◆ REQUIRED ACTION:
Look in the data below for the line that contains "Viewport: 1366px width, 768px height.". Copy that line and the remaining lines exactly.

◆ SOURCE MATERIAL:
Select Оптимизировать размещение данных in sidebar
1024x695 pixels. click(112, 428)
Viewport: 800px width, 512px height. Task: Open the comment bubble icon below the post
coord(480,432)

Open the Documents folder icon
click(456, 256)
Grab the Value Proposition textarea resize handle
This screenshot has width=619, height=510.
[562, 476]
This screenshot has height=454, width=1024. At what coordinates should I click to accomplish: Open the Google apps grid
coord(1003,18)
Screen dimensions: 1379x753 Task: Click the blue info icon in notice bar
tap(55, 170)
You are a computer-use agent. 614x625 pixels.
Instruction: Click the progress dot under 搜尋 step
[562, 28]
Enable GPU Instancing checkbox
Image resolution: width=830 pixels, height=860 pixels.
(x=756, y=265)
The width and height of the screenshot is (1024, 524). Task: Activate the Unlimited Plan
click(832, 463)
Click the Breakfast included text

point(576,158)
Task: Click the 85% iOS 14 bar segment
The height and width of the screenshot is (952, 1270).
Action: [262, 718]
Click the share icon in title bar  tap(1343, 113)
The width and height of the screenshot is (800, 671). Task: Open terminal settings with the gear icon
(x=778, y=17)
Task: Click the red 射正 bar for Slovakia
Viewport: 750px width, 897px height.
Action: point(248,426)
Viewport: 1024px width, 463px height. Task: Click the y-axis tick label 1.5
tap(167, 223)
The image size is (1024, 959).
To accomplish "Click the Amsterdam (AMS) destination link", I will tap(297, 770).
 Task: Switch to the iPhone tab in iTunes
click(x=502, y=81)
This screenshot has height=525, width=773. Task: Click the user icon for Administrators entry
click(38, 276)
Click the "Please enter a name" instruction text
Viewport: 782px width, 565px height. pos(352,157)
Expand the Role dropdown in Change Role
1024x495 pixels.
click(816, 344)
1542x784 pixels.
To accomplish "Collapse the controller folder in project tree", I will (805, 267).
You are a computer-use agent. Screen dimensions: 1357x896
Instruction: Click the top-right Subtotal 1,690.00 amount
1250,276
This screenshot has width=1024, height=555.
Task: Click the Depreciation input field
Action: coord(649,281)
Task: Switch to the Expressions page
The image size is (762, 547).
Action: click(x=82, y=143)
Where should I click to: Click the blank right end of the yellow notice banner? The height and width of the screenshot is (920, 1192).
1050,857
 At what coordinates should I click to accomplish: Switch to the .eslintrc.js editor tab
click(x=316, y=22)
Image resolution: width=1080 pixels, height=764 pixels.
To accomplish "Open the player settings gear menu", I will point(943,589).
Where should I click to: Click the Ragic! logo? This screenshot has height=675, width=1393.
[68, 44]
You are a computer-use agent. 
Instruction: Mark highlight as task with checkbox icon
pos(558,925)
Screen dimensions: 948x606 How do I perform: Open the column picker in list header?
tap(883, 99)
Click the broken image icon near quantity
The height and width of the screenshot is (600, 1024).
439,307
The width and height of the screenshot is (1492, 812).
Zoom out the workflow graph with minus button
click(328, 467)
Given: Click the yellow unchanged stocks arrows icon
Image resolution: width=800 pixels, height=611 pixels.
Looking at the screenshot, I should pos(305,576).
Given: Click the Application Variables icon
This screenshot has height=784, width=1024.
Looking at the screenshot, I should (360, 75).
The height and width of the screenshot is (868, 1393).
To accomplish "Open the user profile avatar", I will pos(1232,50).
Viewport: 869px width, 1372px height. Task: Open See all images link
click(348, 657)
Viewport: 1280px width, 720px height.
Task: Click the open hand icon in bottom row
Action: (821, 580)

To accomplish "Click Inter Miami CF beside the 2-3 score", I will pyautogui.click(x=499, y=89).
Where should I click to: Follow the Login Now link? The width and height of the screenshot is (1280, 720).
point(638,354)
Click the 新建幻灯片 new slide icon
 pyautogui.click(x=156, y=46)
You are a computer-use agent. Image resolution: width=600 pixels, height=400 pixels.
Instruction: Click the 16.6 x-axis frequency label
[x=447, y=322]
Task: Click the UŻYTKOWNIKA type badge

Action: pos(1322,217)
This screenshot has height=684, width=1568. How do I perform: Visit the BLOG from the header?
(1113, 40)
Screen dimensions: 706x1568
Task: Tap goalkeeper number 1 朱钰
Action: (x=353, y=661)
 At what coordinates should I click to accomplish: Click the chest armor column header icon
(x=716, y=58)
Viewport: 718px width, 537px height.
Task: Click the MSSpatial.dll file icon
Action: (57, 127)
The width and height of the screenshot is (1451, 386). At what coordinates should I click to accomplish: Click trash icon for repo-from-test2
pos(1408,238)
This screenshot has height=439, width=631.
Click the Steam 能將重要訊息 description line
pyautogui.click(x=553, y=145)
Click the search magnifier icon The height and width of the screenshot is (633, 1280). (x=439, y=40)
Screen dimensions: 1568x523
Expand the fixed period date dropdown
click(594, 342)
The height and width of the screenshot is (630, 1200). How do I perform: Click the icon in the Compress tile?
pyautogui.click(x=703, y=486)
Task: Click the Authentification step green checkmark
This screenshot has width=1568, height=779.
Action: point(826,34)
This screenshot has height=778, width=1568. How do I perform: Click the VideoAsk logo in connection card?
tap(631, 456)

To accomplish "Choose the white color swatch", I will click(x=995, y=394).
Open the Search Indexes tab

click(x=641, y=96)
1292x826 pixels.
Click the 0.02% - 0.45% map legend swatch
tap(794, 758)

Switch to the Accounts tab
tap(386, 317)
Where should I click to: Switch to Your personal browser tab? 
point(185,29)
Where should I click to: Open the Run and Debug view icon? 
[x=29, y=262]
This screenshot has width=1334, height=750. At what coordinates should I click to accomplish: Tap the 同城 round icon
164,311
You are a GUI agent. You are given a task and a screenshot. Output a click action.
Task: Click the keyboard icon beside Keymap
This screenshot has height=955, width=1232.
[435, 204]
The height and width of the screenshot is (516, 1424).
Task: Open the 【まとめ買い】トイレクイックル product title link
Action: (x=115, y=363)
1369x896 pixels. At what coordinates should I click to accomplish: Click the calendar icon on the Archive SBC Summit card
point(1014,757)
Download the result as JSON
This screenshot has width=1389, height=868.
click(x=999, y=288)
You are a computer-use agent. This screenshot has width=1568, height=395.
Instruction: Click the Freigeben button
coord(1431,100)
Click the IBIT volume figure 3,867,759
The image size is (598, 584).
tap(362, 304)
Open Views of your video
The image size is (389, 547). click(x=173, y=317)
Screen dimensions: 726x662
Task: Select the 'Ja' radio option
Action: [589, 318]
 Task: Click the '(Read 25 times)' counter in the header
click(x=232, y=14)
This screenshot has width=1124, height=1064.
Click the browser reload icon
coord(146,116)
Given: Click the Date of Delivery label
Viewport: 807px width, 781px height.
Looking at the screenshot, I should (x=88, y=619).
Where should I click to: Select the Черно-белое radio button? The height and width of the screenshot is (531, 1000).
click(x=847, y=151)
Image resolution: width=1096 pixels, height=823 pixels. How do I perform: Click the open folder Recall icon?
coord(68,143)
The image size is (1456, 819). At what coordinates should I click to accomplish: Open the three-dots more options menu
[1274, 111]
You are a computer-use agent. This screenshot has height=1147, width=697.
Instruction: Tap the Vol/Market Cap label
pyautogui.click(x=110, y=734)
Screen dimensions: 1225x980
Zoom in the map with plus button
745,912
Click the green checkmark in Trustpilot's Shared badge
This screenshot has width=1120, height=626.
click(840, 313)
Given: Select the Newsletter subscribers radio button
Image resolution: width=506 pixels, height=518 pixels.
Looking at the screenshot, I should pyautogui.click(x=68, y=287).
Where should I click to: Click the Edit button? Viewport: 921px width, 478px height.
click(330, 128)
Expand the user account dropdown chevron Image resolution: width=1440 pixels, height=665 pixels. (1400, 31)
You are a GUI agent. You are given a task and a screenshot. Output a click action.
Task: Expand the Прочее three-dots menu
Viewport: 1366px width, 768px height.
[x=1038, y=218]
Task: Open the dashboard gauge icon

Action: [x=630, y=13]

◆ REPLY:
Viewport: 1366px width, 768px height.
[x=1038, y=218]
Task: Open the dashboard gauge icon

Action: [x=630, y=13]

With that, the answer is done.